Task requirements: Return the following from the records below: each line, word for word, starting with the line that contains "The width and height of the screenshot is (688, 475)." and going on through the line that contains "Turn off the", with nothing outside that range.

Records:
□ □ □

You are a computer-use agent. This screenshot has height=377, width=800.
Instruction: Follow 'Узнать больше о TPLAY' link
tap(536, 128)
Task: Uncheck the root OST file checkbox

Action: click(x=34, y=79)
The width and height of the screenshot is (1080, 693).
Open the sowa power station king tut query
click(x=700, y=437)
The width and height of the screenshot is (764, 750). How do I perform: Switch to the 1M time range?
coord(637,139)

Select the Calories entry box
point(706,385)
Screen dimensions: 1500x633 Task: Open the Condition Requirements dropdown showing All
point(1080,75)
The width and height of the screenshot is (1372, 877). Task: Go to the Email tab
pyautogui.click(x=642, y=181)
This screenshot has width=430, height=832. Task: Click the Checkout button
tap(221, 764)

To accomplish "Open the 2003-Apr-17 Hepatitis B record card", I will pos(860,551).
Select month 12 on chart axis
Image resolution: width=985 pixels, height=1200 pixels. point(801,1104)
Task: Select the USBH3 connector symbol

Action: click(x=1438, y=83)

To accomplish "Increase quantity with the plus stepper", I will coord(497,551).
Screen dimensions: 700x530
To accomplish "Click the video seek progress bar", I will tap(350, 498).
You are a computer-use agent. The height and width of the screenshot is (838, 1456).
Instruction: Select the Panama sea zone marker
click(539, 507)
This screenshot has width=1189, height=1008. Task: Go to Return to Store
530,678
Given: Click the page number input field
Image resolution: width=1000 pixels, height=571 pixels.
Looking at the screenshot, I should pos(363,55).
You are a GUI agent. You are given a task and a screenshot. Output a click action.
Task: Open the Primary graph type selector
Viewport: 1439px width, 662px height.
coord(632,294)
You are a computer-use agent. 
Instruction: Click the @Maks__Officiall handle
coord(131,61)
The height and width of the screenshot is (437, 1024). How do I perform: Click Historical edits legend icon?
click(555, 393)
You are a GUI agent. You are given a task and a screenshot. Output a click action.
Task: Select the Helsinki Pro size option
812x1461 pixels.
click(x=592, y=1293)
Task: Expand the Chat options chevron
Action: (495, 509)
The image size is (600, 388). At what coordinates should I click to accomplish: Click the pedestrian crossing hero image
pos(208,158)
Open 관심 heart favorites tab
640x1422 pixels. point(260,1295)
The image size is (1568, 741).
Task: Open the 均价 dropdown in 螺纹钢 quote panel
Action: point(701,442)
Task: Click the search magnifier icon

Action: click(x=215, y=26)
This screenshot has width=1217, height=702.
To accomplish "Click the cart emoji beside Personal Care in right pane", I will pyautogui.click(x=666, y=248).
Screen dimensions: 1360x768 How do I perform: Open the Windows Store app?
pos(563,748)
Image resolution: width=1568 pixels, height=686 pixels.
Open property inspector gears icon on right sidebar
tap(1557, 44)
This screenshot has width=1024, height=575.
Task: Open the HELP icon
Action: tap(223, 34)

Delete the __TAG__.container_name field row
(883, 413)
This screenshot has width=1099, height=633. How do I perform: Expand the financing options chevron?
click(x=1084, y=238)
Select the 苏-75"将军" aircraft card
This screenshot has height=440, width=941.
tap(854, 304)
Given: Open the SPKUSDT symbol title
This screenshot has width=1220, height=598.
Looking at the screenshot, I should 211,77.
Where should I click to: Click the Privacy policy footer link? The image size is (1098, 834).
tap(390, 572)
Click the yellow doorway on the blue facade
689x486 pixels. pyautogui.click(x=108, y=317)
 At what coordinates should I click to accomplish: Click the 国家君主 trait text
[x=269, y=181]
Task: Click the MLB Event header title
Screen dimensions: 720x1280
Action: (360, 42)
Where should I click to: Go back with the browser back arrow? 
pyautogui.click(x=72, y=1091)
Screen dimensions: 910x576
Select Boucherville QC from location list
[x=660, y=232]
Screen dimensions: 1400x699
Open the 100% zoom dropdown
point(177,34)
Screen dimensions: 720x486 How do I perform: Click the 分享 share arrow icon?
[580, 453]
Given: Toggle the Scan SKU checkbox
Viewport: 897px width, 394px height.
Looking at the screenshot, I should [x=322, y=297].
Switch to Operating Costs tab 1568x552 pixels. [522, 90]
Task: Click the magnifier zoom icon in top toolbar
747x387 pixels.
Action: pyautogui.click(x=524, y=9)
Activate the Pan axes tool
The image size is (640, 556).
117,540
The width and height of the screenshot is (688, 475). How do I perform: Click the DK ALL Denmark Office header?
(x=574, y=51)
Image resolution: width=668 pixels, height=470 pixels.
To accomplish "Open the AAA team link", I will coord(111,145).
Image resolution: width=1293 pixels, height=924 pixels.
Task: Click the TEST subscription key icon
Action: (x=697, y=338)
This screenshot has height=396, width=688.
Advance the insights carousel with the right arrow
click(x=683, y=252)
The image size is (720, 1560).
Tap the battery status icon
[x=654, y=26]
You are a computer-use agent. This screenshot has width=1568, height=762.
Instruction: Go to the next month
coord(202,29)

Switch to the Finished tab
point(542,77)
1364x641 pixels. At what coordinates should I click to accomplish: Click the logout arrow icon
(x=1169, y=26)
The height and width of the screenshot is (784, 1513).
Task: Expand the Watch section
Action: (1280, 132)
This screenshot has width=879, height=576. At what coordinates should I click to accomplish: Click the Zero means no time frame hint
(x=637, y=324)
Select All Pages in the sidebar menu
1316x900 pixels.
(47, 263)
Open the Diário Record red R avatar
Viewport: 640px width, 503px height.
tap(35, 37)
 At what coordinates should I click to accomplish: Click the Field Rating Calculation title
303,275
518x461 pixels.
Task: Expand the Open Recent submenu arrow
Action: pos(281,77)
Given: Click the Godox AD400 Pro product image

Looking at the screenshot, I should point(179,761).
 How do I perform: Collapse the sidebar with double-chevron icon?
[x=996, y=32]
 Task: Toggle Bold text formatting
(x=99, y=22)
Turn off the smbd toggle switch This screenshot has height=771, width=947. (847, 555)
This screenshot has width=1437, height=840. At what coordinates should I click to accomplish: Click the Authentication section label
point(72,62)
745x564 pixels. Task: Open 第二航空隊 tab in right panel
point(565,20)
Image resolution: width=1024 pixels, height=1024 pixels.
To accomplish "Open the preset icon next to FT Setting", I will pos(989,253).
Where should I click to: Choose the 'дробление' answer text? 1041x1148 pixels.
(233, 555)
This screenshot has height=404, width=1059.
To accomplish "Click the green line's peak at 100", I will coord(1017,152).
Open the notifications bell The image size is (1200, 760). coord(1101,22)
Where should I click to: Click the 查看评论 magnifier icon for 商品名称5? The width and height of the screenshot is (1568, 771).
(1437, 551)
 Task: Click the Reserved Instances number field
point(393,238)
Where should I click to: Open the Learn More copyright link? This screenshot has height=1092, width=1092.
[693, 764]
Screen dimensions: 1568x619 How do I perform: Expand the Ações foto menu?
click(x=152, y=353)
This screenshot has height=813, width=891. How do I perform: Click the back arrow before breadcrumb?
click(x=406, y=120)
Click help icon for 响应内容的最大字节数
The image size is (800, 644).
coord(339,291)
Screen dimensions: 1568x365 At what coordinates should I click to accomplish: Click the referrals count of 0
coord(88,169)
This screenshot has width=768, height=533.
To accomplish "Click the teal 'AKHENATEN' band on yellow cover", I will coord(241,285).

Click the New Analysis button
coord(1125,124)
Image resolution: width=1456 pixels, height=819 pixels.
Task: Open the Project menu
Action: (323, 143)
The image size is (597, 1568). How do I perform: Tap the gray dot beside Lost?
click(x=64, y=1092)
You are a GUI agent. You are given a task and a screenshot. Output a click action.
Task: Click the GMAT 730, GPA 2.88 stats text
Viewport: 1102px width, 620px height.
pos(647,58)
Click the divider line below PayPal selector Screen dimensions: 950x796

□ □ □

Exercise response:
The width and height of the screenshot is (688, 475). How do I perform: Click the DK ALL Denmark Office header?
(x=574, y=51)
Image resolution: width=668 pixels, height=470 pixels.
To accomplish "Open the AAA team link", I will coord(111,145).
Image resolution: width=1293 pixels, height=924 pixels.
Task: Click the TEST subscription key icon
Action: (x=697, y=338)
This screenshot has height=396, width=688.
Advance the insights carousel with the right arrow
click(x=683, y=252)
The image size is (720, 1560).
Tap the battery status icon
[x=654, y=26]
You are a computer-use agent. This screenshot has width=1568, height=762.
Instruction: Go to the next month
coord(202,29)

Switch to the Finished tab
point(542,77)
1364x641 pixels. At what coordinates should I click to accomplish: Click the logout arrow icon
(x=1169, y=26)
The height and width of the screenshot is (784, 1513).
Task: Expand the Watch section
Action: (1280, 132)
This screenshot has width=879, height=576. At what coordinates should I click to accomplish: Click the Zero means no time frame hint
(x=637, y=324)
Select All Pages in the sidebar menu
1316x900 pixels.
(47, 263)
Open the Diário Record red R avatar
Viewport: 640px width, 503px height.
tap(35, 37)
 At what coordinates should I click to accomplish: Click the Field Rating Calculation title
303,275
518x461 pixels.
Task: Expand the Open Recent submenu arrow
Action: pos(281,77)
Given: Click the Godox AD400 Pro product image

Looking at the screenshot, I should point(179,761).
 How do I perform: Collapse the sidebar with double-chevron icon?
[x=996, y=32]
 Task: Toggle Bold text formatting
(x=99, y=22)
Turn off the smbd toggle switch This screenshot has height=771, width=947. (847, 555)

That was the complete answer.